Here's a delightful little work by American composer Deems Taylor: Marco Takes a Walk. You don't see it programmed much these days. But listen to it before the cancel culture gets to it: it's based on Dr. Seuss' book And to Think I That I Saw it On Mulberry Street.


----------



## Manxfeeder (Oct 19, 2010)

I'm listening. Should I hide my children?


----------



## Rogerx (Apr 27, 2018)

Made my day


----------



## SONNET CLV (May 31, 2014)

Manxfeeder said:


> ... Should I hide my children?


Deems Taylor is more familiarly known for the composition _Through The Looking Glass_, based on another children's books author, Lewis Carroll. Carroll, aka Charles Lutwidge Dodgson, has a bit of a shady side in his own genius: a penchant for a certain preference in the taking of photographs featuring young girls. Whatever their flaws, Dr. Seuss and Lewis Carroll remain brilliant and influential artists, likely on a par much higher than that of Deems Taylor, who actually did quite well as a composer in his day though largely self-taught.

My own introduction to Deems Taylor came by way of the first classical record I ever bought, the Mercury recording of Tchaikovsky's _1812 Overture_ and _Capriccio Italien_, with Antal Dorati and the Minneapolis Symphony Orchestra.









That's Deems explaining about how the bells and cannons were incorporated into the Tchaikovsky war-horse.
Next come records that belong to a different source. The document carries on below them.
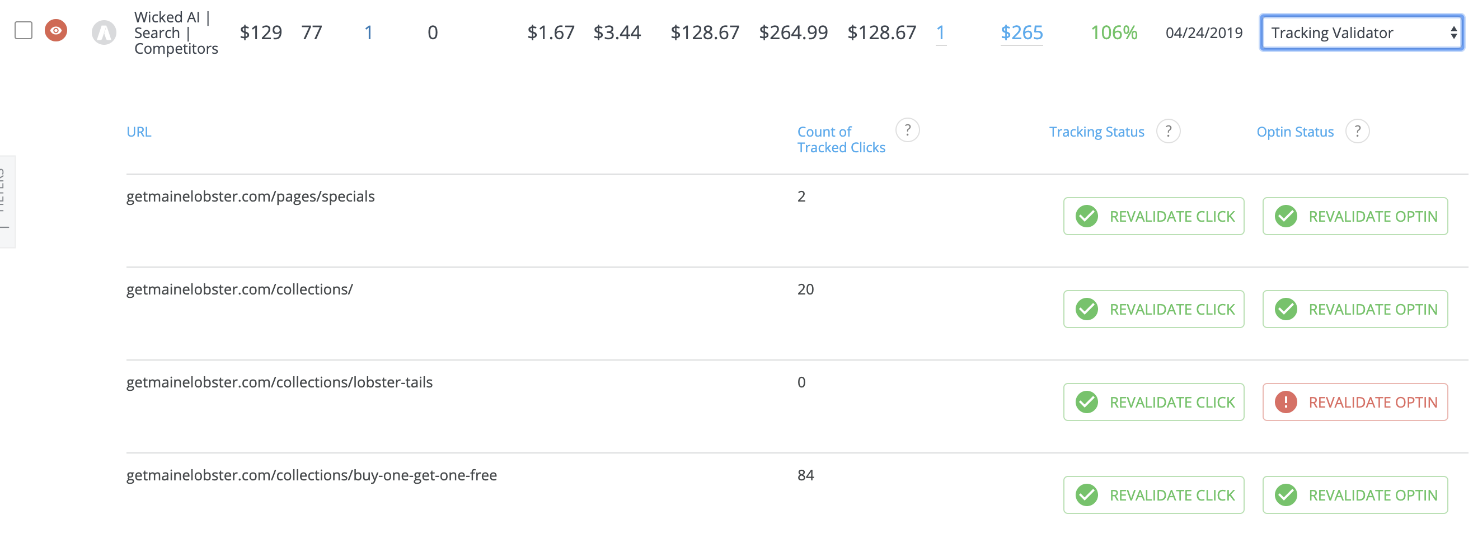
Task: Revalidate click for lobster-tails URL
Action: tap(1153, 402)
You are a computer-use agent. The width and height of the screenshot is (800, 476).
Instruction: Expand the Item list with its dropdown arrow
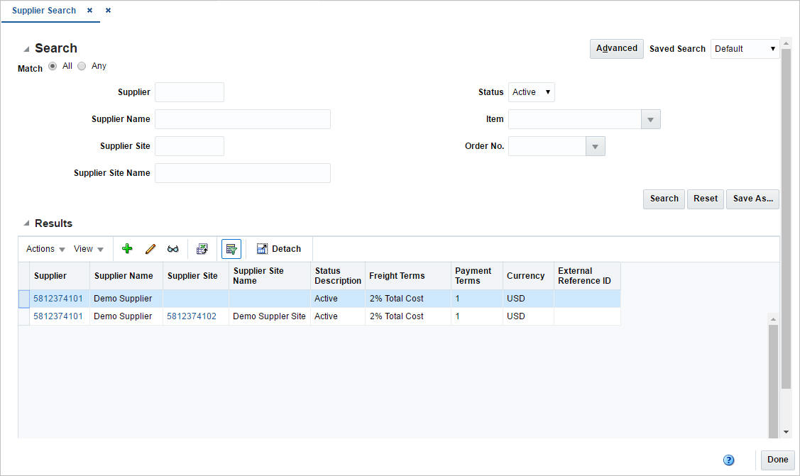(650, 118)
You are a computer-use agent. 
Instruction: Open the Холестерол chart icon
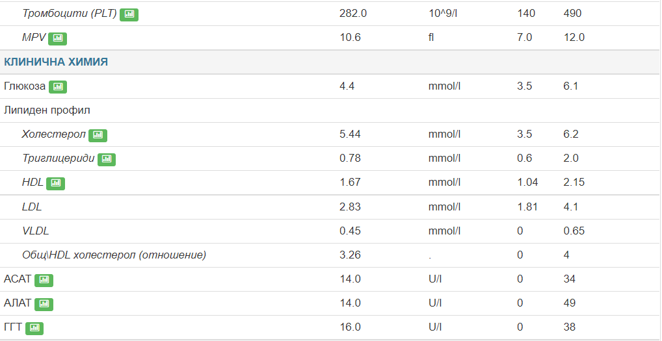pos(98,135)
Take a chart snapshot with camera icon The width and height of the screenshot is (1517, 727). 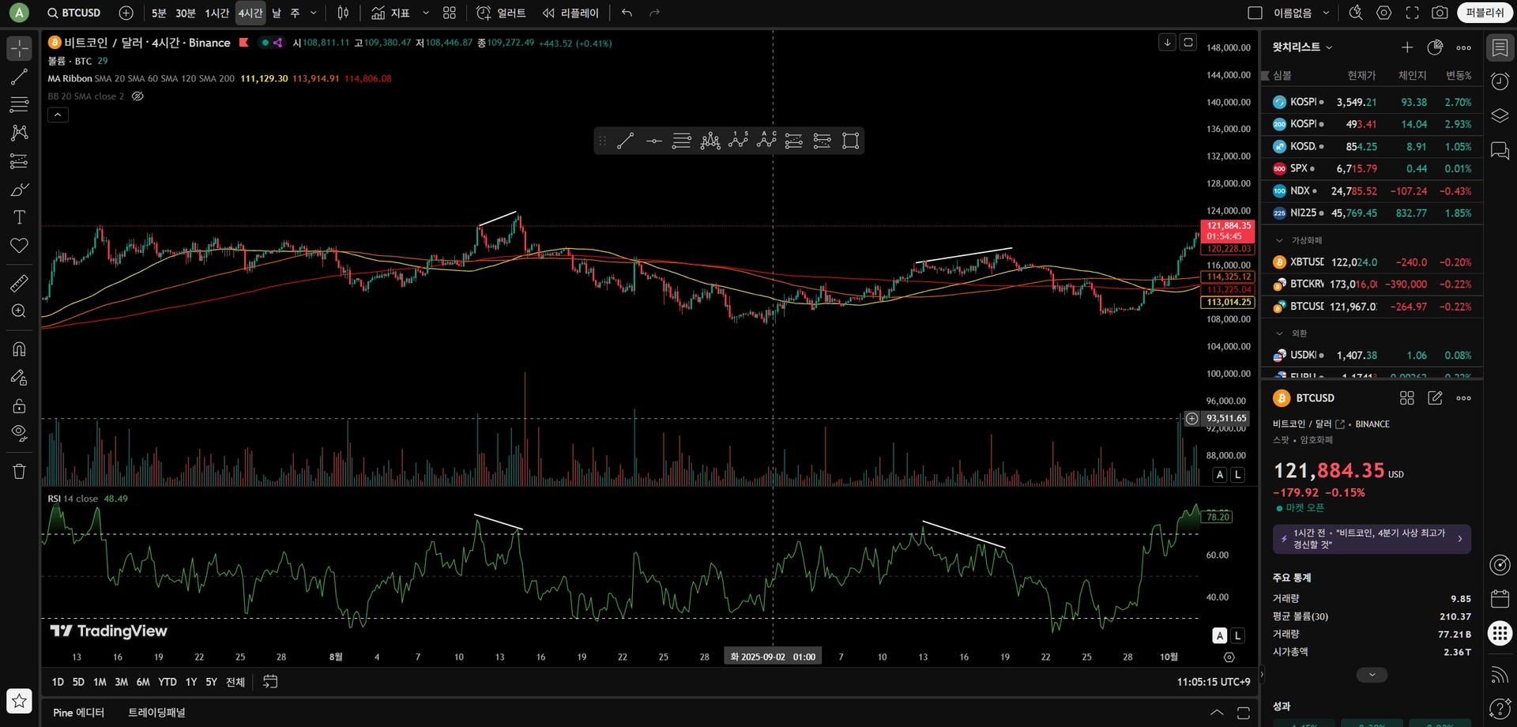pos(1440,13)
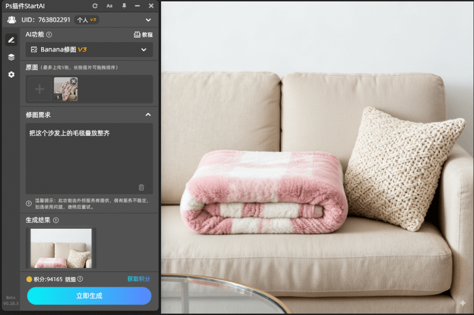Image resolution: width=474 pixels, height=315 pixels.
Task: Click the info icon beside 生成结果
Action: (x=56, y=220)
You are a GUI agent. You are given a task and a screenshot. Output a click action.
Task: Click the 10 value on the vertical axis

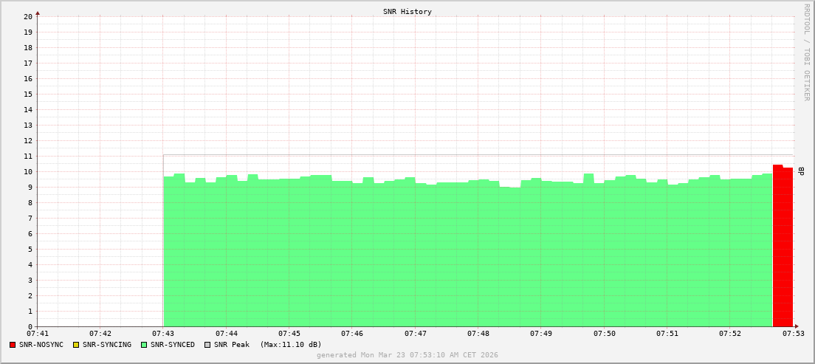tap(27, 171)
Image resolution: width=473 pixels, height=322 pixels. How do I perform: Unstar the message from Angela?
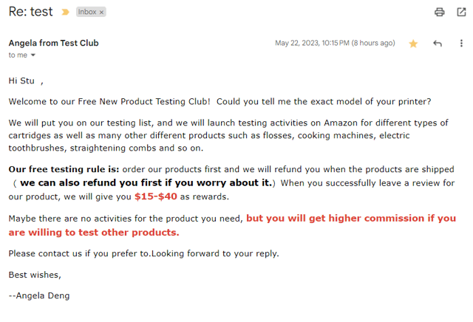[x=413, y=44]
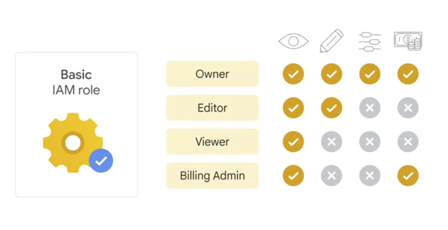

I purchased the album from a local record store (remember them?) for the _Capriccio_, the piece that got me originally fired-up over classical music. The _1812 Overture_, in which real cannons fire-up in this recording under Dorati and the MSO, proved a real plus, boosting my initial interest in the music of this Tchaikovsky fellow, and prompting me onto new horizons which have led to where I am now.

Admittedly, the memory of my first hearing of that cannon- and bell-filled _Overture_ remains an indelible highlight of my pursuit of classical music. Though it was Tchaikovsky and his _Capriccio_ which fostered my interest (I have several vinyl and at least one CD copy, including that first purchase, a 1958 release, of that Mercury-Dorati release still on my music shelves), and though I continue to listen to this particular recording every now and then without ever listening again to Taylor's commentary -- it remains a "desert island disc" for me, if mainly for sentimental reasons -- Deems Taylor will always be part of my formative classical music-loving experience. Which may explain why I have several of Taylor's recordings in my collection, though it is music that, though overall entertaining and well-done, does not especially inspire me to greater heights. Still, because of that Mercury record, Deems Taylor will always loom large in my recollections of the foundational beginnings of my love for classical music.


----------